# Some part of Ilford just died.



## timor (Aug 8, 2013)

Looks like on the "digital" side:
WRS | Ilford Imaging bankrupt, cut 220 Fribourg jobs
Ilford Imaging Switzerland put up for sale | Amateur Photographer
Well, making larger and better digital prints is maybe not that popular as producers hoped for.


----------



## gsgary (Aug 8, 2013)

Thats because digital is dying long live film


----------



## Derrel (Aug 8, 2013)

Well..."Ilford" was broken up into component piecves and sold off in parts and parcels...
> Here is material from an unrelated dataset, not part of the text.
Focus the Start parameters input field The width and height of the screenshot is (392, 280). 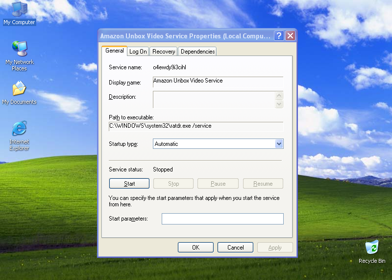coord(222,219)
This story by Thom Hogan,entitled "Not That Ilford," appeared last week: Not That Ilford | byThom Filmbodies | Thom Hogan

"digital is dying?" Uh-oh...gary's already onto the real ale tonight!!! LOL!


----------



## gsgary (Aug 8, 2013)

Derrel said:


> Well..."Ilford" was broken up into component piecves and sold off in parts and parcels...
> 
> This story by Thom Hogan,entitled "Not That Ilford," appeared last week: Not That Ilford | byThom Filmbodies | Thom Hogan
> 
> "digital is dying?" Uh-oh...gary's already onto the real ale tonight!!! LOL!



_ should have said dull and boring_


----------



## MartinCrabtree (Aug 9, 2013)

Ilford Film is Harman Technology Ltd.


----------